▶ **Supplied text**
* * * * *

Burke Mountain Ski resort is a mid-size ski resort open to skiing and snowboarding in northeast Vermont (aka Vermont's "Northeast Kingdom" ). It is located on Burke Mountain and is home to Burke Mountain Academy, a ski academy.

In May 2012, Burke Mountain Resort was purchased by the owners of nearby Jay Peak Resort. The new ownership has improved Burke's snow making capability. Burke Mountain Resort is a ski in/ski out resort that is positioned at the midway point of the mountain. The hotel has 116 rooms, and is open year-round. Behind the hotel is a mid-lodge called the Bear Den which features a full-service bar, soups and chili, and live music on Saturdays.

General description

The ski area has two main sections of terrain. 

The "Lower Mountain" consists of mostly Beginner terrain and is accessed by a high-speed detachable quad chairlift. There is also a "Bunny Slope" accessed by a J-bar surface lift. A beginner carpet lift was installed in 2010 to make the learning progression easier for first time skiers.  There are a couple of terrain parks and a beginner glade (Enchanted Forest) here as well. This section of the mountain also has lift served mountain biking during non-snow months. The main Sherburne Base Lodge services this section of the resort. This lodge contains the rental shop, restaurant/bar, retail shop, and cafeteria.

The "Upper Mountain" consists of predominantly Intermediate and Advanced terrain. Trails on the upper mountain are accessed via two lifts, a Leitner-Poma platter lift and a high-speed quad chairlift (Mid-Burke Express), installed for the 2011–2012 season. 
The fixed grip "Willoughby" quad summit lift was partially removed circa 2017, as it had only seen operation during busy days.
Trails vary from wide open groomed runs (Upper/Lower Dipper, Upper/Lower Willoughby), to steep ungroomed trails (Doug's Drop), to glades (Caveman, Throbulator, Jungle). 
The major trail visible from the Mid-Lodge (Upper/Lower Warren's Way) is the main training trail for Burke Mountain Academy and other local racing organizations. 
The intermediate/expert East Bowl trail is considered to be a signature "old New England style" trail due to its long, narrow, winding nature. There is a long traverse to and from this trail that comes with a "not snowboarder friendly" advisory. 
There is one "easy way" down the upper mountain via the "Deer Run" (formally "The Toll Road") trail (this is the auto toll road in the summer). This trail was reclassified from a beginner to an intermediate trail in the early 2000s due to the many intersections with a widened Super GS slope.  
The Mid-Burke Lodge services this section of the resort. This lodge contains a bar and a cafeteria.

Summer Activities

Summer activities include:
Lift served downhill mountain biking on 8 purpose built trails featuring constructed jumps and berms. The lower mountain trails are accessed from the base lodge using the Sherburne Express Quad lift.
The upper mountain has several expert mountain bike trails that are accessed by driving the toll road, a shuttle, or riding up the road. These trails are not lift served.

* * * * *

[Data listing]

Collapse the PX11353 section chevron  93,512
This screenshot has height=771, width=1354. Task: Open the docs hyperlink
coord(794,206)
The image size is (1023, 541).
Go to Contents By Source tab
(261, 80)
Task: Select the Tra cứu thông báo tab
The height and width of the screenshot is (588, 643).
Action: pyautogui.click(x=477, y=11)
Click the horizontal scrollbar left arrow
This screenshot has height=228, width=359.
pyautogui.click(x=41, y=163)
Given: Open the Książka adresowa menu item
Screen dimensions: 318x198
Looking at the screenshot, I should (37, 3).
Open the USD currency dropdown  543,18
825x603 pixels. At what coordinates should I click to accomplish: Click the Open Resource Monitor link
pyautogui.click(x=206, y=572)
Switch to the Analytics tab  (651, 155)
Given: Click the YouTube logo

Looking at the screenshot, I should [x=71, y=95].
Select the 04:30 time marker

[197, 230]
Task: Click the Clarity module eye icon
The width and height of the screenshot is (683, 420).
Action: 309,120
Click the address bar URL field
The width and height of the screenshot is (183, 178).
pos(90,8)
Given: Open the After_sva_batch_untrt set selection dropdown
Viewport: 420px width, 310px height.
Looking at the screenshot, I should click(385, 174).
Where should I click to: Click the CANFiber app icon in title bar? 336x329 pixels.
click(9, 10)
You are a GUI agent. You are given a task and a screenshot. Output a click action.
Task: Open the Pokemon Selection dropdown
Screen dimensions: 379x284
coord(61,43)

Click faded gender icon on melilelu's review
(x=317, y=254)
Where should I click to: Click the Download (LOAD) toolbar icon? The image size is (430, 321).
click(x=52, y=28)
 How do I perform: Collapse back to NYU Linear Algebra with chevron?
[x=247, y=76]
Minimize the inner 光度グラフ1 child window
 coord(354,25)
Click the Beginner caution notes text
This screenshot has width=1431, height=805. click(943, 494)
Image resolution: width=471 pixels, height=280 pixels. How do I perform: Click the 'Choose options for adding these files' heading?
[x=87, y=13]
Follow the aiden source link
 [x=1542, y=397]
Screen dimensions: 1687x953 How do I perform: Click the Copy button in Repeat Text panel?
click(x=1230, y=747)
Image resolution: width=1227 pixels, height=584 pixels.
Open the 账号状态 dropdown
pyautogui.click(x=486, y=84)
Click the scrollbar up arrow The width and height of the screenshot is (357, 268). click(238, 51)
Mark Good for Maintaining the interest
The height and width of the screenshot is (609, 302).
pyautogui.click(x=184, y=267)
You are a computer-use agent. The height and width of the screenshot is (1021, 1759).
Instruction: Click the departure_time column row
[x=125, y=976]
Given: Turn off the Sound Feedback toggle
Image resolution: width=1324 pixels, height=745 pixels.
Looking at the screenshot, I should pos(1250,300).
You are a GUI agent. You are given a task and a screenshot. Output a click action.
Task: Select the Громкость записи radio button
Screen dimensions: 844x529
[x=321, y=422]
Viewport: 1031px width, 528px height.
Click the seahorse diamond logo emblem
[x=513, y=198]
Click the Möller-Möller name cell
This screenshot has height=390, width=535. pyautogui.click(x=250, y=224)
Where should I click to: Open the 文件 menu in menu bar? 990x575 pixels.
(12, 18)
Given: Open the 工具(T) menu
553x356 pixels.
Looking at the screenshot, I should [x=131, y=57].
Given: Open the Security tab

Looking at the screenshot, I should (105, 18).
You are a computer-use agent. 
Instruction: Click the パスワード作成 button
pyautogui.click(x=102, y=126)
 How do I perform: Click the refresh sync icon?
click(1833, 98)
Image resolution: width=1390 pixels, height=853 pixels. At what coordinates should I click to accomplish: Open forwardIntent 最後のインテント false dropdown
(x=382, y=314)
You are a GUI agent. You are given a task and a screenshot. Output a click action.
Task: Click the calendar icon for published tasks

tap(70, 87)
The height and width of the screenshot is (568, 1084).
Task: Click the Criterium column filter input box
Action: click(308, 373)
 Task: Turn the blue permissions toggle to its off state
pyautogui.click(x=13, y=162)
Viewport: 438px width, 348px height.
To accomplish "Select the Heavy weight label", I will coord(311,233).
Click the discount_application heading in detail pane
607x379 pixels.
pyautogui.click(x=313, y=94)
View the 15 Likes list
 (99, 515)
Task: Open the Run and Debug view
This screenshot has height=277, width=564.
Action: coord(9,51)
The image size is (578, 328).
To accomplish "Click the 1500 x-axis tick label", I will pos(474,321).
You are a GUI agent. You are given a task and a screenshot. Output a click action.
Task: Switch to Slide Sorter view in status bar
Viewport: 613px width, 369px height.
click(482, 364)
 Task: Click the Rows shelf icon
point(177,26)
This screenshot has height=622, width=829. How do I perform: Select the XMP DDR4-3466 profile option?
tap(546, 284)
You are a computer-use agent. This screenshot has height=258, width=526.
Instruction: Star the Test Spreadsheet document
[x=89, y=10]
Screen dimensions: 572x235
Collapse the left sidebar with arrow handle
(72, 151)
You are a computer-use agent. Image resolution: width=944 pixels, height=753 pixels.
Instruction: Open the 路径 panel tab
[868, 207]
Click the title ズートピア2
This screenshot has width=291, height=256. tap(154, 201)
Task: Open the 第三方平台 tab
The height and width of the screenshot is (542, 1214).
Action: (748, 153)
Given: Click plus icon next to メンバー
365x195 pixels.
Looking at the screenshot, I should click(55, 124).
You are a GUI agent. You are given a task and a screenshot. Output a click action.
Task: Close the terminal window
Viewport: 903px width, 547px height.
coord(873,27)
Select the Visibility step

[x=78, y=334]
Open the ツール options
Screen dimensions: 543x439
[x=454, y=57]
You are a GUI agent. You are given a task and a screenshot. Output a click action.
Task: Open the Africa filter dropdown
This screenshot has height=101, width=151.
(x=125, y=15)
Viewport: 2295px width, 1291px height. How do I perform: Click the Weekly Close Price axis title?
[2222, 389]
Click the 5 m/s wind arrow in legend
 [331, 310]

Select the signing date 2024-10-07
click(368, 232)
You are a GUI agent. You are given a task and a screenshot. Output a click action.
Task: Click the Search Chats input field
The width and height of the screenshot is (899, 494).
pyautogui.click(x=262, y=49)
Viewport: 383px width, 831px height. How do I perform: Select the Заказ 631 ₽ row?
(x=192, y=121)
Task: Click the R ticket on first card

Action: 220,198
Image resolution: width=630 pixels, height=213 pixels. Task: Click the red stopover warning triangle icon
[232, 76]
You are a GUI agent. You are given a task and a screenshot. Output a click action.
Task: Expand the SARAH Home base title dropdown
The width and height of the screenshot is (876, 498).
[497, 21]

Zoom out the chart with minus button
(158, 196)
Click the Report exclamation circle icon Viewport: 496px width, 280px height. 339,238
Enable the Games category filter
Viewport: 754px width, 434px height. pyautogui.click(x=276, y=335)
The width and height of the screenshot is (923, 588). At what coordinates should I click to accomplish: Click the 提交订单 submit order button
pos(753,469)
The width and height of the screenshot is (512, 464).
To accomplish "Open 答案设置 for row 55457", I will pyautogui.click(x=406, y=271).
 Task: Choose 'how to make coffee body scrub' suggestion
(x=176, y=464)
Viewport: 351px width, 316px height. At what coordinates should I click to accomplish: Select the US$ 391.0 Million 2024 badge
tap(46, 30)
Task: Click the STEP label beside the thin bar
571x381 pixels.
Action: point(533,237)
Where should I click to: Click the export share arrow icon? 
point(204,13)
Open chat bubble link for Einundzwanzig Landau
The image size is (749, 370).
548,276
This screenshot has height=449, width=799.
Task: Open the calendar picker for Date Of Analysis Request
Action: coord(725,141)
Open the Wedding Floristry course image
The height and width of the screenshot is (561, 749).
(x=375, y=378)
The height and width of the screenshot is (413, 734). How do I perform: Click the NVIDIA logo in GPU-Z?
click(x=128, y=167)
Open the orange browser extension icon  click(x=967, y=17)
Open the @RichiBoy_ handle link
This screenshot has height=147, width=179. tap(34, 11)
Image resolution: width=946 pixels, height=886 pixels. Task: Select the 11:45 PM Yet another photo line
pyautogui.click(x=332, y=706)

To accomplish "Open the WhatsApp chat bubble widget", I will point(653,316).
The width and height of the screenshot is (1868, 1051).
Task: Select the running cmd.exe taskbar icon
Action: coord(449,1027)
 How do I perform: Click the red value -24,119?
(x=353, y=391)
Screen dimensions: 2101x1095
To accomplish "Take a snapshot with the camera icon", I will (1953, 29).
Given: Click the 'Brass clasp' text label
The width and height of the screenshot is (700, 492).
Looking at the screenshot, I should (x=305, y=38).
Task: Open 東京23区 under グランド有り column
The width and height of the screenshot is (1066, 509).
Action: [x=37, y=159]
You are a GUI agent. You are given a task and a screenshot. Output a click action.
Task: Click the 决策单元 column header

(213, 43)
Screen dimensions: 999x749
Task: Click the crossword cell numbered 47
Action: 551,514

* * * * *

▶ **Written problem**
In the Burke Mountain text, rewrite the passage starting at "The intermediate/expert East" and ending at "and a cafeteria.", swapping "East Bowl" for "North Bowl".

▶ **Expected answer**
The intermediate/expert North Bowl trail is considered to be a signature "old New England style" trail due to its long, narrow, winding nature. There is a long traverse to and from this trail that comes with a "not snowboarder friendly" advisory. 
There is one "easy way" down the upper mountain via the "Deer Run" (formally "The Toll Road") trail (this is the auto toll road in the summer). This trail was reclassified from a beginner to an intermediate trail in the early 2000s due to the many intersections with a widened Super GS slope.  
The Mid-Burke Lodge services this section of the resort. This lodge contains a bar and a cafeteria.